International banking supervisors are considering raising capital requirements on loans to developing countries and hedge funds, a senior regulator said Monday.

The new system would use bond ratings to determine the capital charge on loans to sovereign governments, said Stephen C. Schemering, deputy director of banking supervision at the Federal Reserve Board.

Reserves would not be required for loans to countries with the top credit ratings, such as AAA or AA-minus, he said. Credits to countries with A-plus or A-minus ratings could carry a 20% risk weighting, he said. That means the bank would hold 20% of the standard 8% capital charge, or 1.6% of the loan, as a reserve. Countries with very low credit ratings could be subject to a 150% risk weighting, which translates into a 12% capital charge, he said.

International regulators also are considering a 150% risk weighting for loans to "highly leveraged institutions not subject to regulation," Mr. Schemering said during a workshop at the Independent Bankers Association of America convention. That is how regulators typically describe hedge funds.

The 150% risk weighting also would apply to "impaired" loans, though he provided little detail on what it would take for a credit to be considered impaired.

Mr. Schemering cautioned that the proposal is a draft and significant changes could be made before its expected release next month. Yet this would be the first time international regulators ever set capital requirements above 8%.

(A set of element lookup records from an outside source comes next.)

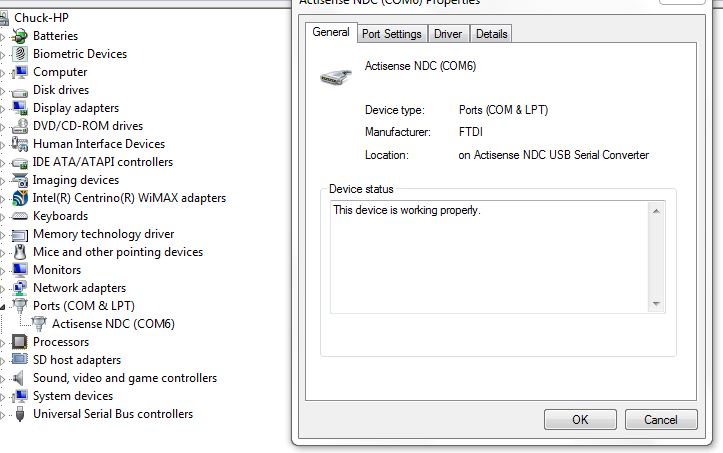723x453 pixels.
Task: Click the device status scrollbar down arrow
Action: pyautogui.click(x=656, y=304)
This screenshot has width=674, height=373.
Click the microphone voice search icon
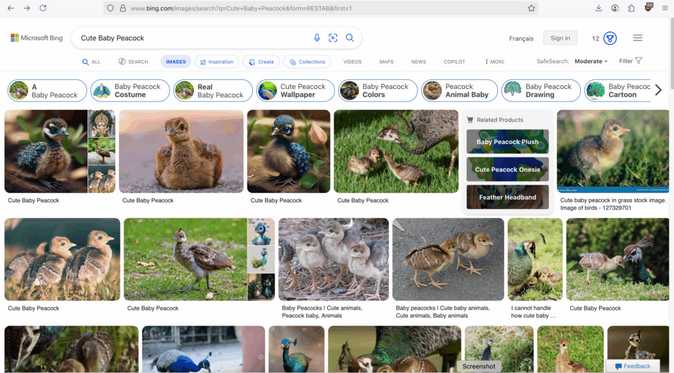[x=317, y=38]
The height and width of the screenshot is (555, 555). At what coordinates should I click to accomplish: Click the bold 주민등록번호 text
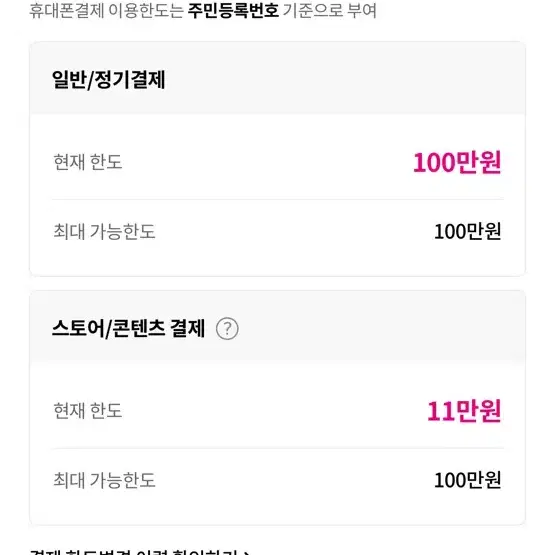click(x=233, y=10)
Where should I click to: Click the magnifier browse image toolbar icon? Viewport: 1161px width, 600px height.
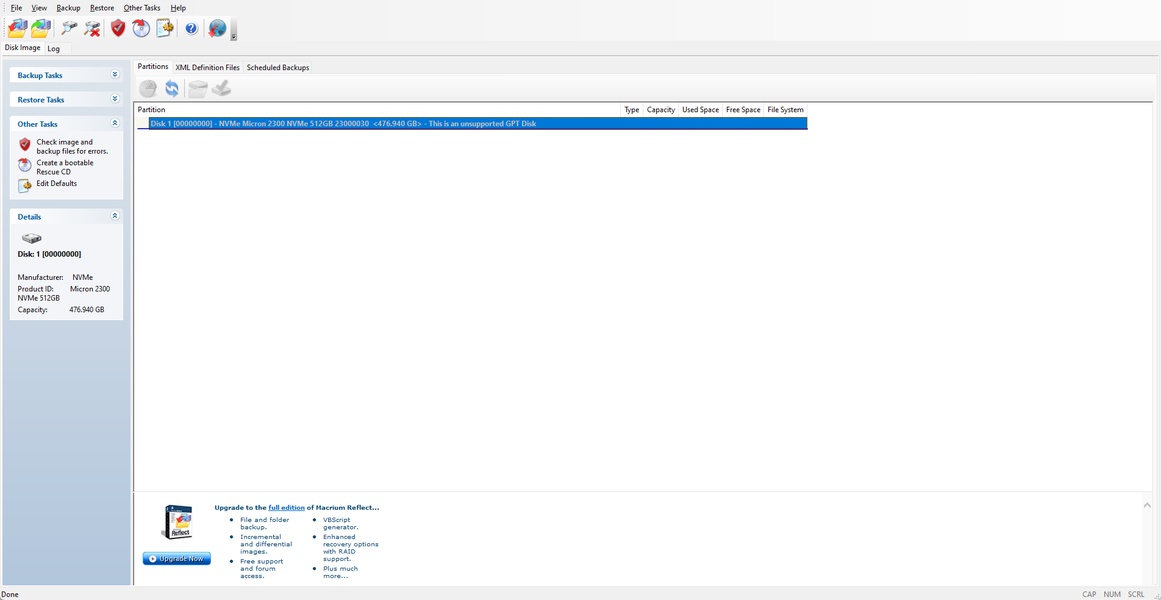click(68, 29)
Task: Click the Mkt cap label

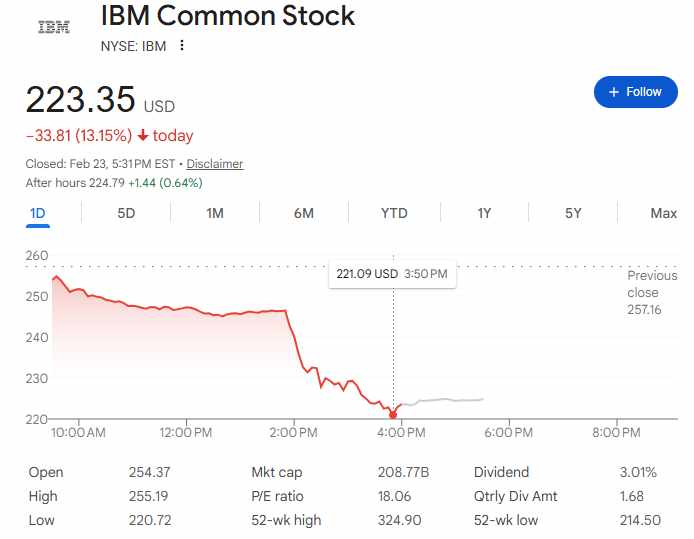Action: 277,472
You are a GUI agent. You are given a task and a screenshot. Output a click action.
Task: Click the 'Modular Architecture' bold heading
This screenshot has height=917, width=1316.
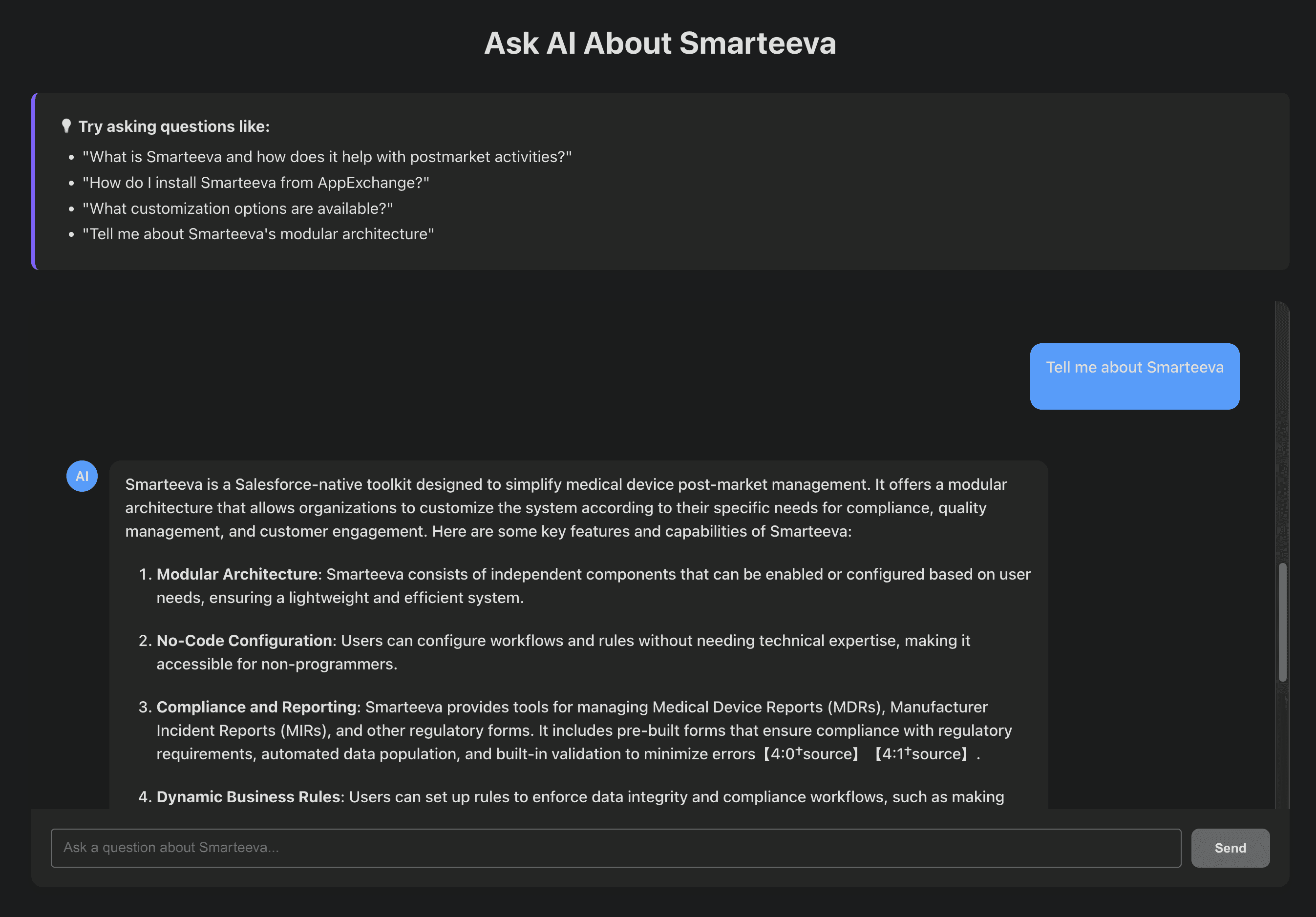(x=237, y=575)
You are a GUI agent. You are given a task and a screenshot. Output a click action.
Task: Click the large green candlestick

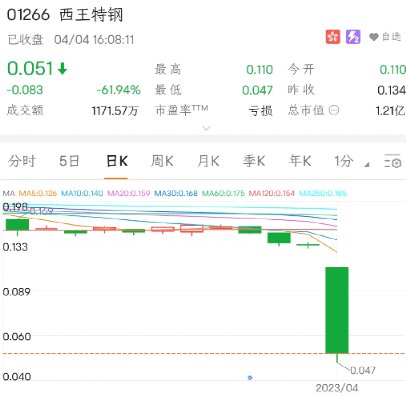pos(337,310)
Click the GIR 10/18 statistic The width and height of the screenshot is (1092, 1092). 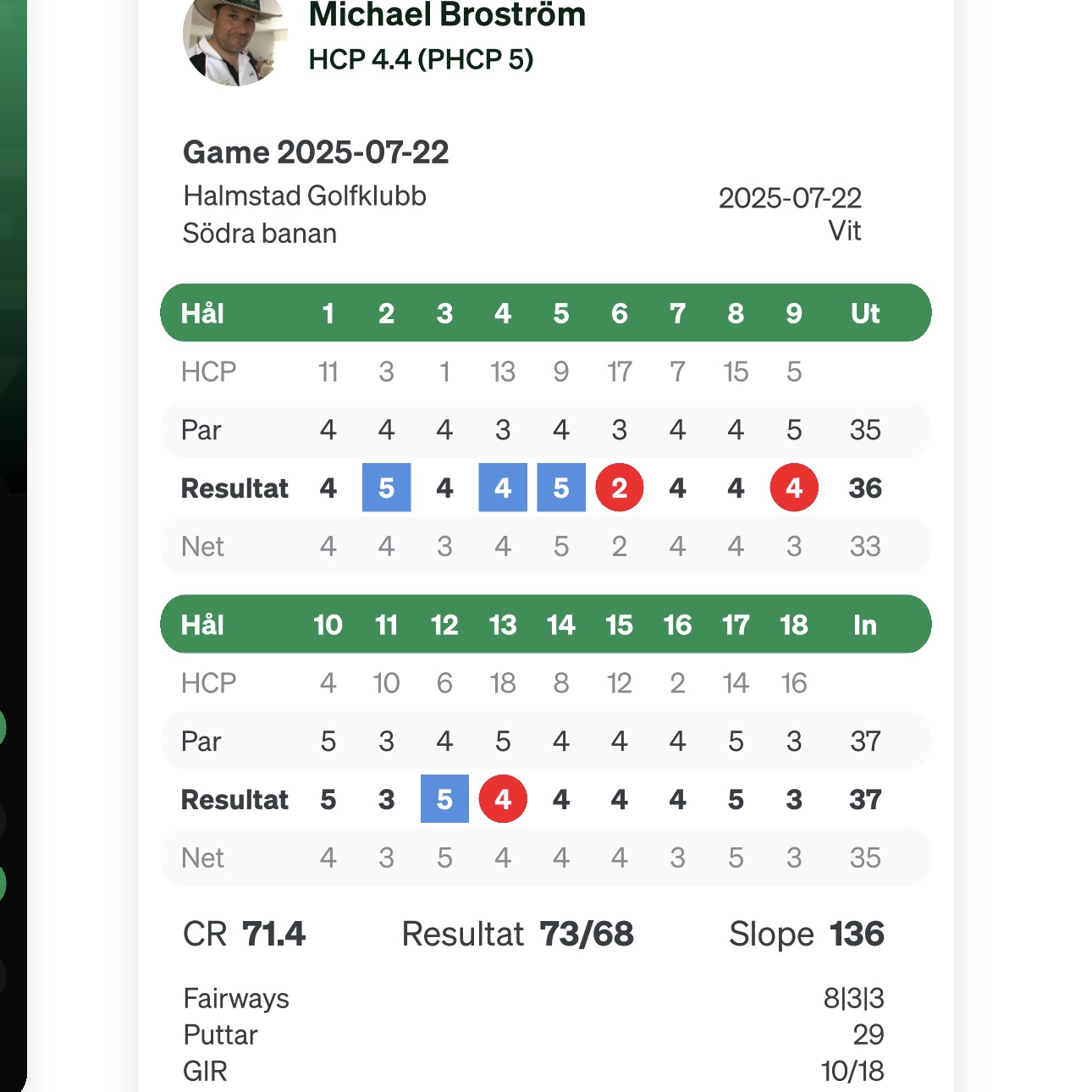coord(533,1071)
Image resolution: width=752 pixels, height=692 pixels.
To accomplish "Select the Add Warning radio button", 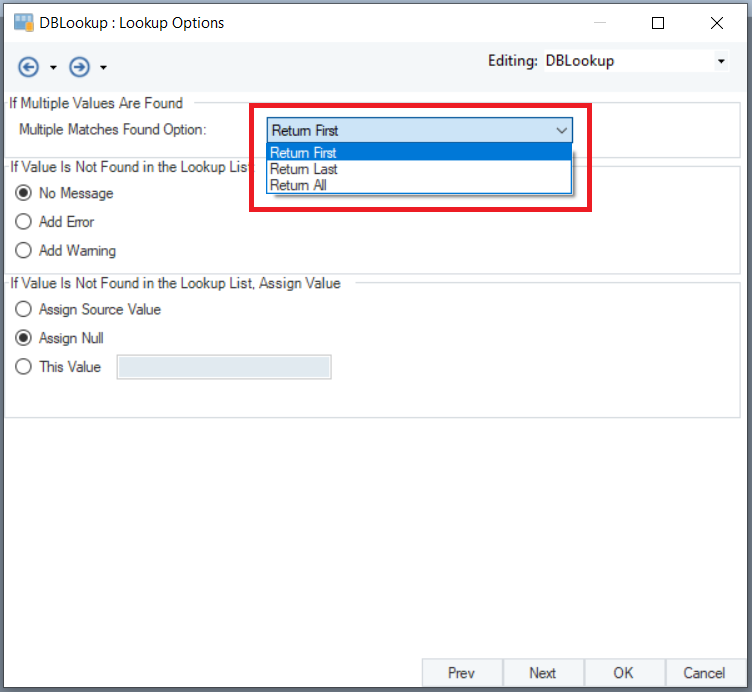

The Basel Committee for Banking Supervision adopted the first global risk-based capital accord a decade ago. It requires banks to hold 8% reserves on all loans, though it provides for discounts, known as "risk buckets," for specific types of loans. For instance, banks only have to hold half the requirement for home mortgages and 20% for loans to government-sponsored enterprises.

The capital proposal also would change the treatment of loans to other banks and securities firms, Mr. Schemering said. The reserve requirement would be one risk bucket higher than the capital charge for loans to the borrowing bank's home country government, he said.

That means a loan to a U.S. bank would be subject to a 20% risk weighting.

Mortgage loans would continue to fall into the 50% risk bucket, he said. Regulators plan to continue to require the full 8% reserve on all corporate loans, though Mr. Schemering said there is some talk of discounting the required reserve for loans to AAA-rated companies.

Mr. Schemering's presentation got a lukewarm response from industry officials. "This doesn't seem vastly different than the current accord," said Karen M. Thomas, director of regulatory affairs at the IBAA.

Few community banks make international loans, extend credit to other banks or hedge funds, or serve AAA-rated companies, she said.

Pamela Martin, director of regulatory relations at Robert Morris Associates, said regulators should establish more risk buckets for corporate loans. "They are going to have to go further," she said. "But the good thing is that they have finally gotten the process moving."